EXERCISE PROMPT:
Reproduce the following lines verbatim, beginning at the line that contains "The width and height of the screenshot is (1714, 845)." and stopping after the line that contains "1571x904 pixels. coord(53,39)".

(Records)
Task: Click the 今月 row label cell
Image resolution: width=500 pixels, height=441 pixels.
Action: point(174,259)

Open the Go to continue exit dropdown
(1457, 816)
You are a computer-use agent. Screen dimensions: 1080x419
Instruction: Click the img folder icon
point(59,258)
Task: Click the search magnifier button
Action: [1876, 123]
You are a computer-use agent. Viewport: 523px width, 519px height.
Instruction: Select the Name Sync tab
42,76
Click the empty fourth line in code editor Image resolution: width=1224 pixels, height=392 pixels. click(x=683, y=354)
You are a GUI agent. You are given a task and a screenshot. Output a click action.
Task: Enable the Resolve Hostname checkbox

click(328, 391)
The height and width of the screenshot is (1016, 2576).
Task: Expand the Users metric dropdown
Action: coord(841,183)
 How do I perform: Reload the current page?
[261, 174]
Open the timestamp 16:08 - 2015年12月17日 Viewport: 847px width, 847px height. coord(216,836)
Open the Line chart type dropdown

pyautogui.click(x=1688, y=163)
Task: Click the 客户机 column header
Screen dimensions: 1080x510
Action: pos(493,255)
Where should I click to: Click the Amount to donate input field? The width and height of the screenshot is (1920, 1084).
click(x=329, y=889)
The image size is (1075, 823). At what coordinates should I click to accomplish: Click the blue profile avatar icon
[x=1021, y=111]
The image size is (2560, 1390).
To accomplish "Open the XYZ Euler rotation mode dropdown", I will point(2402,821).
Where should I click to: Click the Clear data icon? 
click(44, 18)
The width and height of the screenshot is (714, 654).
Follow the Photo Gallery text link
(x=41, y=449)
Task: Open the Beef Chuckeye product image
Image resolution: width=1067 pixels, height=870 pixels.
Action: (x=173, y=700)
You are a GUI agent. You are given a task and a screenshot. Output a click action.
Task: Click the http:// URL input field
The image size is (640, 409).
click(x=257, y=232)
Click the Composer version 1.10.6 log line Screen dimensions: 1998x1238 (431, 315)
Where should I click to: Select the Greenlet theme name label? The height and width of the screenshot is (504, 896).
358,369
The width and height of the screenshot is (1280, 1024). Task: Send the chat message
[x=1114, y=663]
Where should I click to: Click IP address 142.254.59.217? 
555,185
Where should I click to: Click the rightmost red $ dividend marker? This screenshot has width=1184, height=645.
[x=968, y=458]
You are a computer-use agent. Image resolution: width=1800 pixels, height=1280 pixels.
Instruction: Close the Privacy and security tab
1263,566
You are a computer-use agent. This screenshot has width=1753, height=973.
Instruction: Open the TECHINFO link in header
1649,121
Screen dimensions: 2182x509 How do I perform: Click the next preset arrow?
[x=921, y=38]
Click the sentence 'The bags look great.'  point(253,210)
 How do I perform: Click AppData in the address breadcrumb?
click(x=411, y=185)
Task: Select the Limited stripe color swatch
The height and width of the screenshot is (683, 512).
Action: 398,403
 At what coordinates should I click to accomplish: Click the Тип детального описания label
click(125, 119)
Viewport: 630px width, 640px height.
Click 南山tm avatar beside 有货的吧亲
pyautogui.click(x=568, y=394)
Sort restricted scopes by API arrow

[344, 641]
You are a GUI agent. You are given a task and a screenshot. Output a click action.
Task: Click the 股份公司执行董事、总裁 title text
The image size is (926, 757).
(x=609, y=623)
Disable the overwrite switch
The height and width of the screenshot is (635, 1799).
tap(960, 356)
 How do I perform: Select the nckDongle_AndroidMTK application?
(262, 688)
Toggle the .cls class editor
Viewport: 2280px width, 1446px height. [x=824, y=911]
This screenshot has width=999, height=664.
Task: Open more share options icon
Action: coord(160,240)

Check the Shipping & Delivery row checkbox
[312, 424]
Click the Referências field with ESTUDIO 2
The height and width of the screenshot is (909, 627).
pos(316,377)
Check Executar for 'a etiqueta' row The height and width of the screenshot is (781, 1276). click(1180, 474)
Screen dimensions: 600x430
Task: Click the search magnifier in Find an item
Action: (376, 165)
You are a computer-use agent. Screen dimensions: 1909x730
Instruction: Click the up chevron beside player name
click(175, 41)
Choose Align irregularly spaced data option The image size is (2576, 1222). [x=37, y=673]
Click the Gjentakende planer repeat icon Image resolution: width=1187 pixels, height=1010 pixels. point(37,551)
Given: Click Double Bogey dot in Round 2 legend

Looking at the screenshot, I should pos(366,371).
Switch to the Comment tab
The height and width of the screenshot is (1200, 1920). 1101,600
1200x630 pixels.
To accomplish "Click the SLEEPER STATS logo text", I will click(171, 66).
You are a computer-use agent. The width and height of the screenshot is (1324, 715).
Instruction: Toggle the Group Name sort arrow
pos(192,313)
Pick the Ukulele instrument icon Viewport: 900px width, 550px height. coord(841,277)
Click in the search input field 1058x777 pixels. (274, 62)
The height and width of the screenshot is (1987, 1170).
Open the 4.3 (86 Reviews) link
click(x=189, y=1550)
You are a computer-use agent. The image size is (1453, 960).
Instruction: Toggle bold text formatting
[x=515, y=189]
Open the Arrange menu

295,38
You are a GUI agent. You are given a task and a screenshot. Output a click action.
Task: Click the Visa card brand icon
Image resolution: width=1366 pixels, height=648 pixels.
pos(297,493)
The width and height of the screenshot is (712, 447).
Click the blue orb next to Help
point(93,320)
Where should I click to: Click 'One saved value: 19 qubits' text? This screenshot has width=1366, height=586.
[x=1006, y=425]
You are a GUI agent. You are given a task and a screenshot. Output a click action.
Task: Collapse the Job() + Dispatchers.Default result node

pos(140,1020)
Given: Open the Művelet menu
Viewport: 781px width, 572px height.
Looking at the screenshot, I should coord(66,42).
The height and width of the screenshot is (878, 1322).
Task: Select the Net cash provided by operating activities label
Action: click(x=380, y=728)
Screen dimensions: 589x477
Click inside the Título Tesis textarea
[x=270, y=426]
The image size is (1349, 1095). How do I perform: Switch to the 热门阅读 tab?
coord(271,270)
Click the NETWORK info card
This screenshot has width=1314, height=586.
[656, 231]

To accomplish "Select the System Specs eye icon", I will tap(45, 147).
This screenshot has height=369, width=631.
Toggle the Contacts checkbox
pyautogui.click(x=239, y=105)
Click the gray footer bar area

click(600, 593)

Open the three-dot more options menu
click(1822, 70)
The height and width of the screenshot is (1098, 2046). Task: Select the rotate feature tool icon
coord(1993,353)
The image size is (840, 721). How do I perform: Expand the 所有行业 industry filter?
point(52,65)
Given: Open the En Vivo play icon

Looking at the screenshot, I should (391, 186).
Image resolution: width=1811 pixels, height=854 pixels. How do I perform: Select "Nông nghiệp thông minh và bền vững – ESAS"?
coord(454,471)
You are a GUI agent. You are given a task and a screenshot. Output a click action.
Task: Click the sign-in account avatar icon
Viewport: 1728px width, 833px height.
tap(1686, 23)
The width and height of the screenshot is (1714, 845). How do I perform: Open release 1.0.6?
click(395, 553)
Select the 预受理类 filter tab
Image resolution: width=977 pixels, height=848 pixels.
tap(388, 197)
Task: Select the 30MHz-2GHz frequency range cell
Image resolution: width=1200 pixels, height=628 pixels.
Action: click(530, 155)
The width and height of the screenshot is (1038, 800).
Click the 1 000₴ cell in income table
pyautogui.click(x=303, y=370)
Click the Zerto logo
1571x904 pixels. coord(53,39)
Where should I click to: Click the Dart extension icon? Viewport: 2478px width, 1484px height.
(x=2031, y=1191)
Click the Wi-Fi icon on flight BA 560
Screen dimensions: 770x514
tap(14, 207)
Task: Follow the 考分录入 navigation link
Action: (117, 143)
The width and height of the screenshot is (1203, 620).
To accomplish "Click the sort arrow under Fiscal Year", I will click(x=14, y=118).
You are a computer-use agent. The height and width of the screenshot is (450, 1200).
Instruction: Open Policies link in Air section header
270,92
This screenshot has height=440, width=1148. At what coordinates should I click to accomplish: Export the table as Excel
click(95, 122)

OUTPUT FOR THIS EXERCISE:
The width and height of the screenshot is (1714, 845). How do I perform: Open release 1.0.6?
click(395, 553)
Select the 预受理类 filter tab
Image resolution: width=977 pixels, height=848 pixels.
tap(388, 197)
Task: Select the 30MHz-2GHz frequency range cell
Image resolution: width=1200 pixels, height=628 pixels.
Action: click(530, 155)
The width and height of the screenshot is (1038, 800).
Click the 1 000₴ cell in income table
pyautogui.click(x=303, y=370)
Click the Zerto logo
1571x904 pixels. coord(53,39)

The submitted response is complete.